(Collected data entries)
▬▬▬

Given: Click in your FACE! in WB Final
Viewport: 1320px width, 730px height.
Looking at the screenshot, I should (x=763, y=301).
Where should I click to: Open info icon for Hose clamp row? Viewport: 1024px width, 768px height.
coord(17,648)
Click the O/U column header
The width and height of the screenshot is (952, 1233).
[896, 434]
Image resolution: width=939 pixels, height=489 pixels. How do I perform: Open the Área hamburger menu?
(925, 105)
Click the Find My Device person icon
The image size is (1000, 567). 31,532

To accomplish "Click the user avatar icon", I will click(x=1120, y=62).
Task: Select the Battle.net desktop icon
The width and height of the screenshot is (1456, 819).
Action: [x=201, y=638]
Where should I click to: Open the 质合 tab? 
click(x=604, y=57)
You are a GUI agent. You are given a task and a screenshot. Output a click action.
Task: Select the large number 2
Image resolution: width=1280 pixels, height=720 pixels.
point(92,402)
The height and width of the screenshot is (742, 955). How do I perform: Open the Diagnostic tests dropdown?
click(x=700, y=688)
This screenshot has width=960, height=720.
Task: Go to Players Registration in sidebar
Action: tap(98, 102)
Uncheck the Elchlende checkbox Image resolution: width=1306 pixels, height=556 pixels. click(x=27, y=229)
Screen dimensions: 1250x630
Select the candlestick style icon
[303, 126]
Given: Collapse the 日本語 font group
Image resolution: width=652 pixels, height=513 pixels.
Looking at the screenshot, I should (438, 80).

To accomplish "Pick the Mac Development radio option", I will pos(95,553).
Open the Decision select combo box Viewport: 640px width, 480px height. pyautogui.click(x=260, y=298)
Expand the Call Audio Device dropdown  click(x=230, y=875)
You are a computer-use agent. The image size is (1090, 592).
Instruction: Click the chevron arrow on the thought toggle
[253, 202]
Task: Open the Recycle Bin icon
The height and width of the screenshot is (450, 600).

▬▬▬

# WORK REQUEST
Return the full data, every line of it, with nothing altered.

# OUTPUT FOR THIS TASK
Given: Click in your FACE! in WB Final
Viewport: 1320px width, 730px height.
Looking at the screenshot, I should (x=763, y=301).
Where should I click to: Open info icon for Hose clamp row? Viewport: 1024px width, 768px height.
coord(17,648)
Click the O/U column header
The width and height of the screenshot is (952, 1233).
[896, 434]
Image resolution: width=939 pixels, height=489 pixels. How do I perform: Open the Área hamburger menu?
(925, 105)
Click the Find My Device person icon
The image size is (1000, 567). 31,532

To accomplish "Click the user avatar icon", I will click(x=1120, y=62).
Task: Select the Battle.net desktop icon
The width and height of the screenshot is (1456, 819).
Action: [x=201, y=638]
Where should I click to: Open the 质合 tab? 
click(x=604, y=57)
You are a GUI agent. You are given a task and a screenshot. Output a click action.
Task: Select the large number 2
Image resolution: width=1280 pixels, height=720 pixels.
point(92,402)
The height and width of the screenshot is (742, 955). How do I perform: Open the Diagnostic tests dropdown?
click(x=700, y=688)
This screenshot has width=960, height=720.
Task: Go to Players Registration in sidebar
Action: tap(98, 102)
Uncheck the Elchlende checkbox Image resolution: width=1306 pixels, height=556 pixels. click(x=27, y=229)
Screen dimensions: 1250x630
Select the candlestick style icon
[303, 126]
Given: Collapse the 日本語 font group
Image resolution: width=652 pixels, height=513 pixels.
Looking at the screenshot, I should (438, 80).

To accomplish "Pick the Mac Development radio option", I will pos(95,553).
Open the Decision select combo box Viewport: 640px width, 480px height. pyautogui.click(x=260, y=298)
Expand the Call Audio Device dropdown  click(x=230, y=875)
You are a computer-use agent. The image size is (1090, 592).
Instruction: Click the chevron arrow on the thought toggle
[253, 202]
Task: Open the Recycle Bin icon
The height and width of the screenshot is (450, 600).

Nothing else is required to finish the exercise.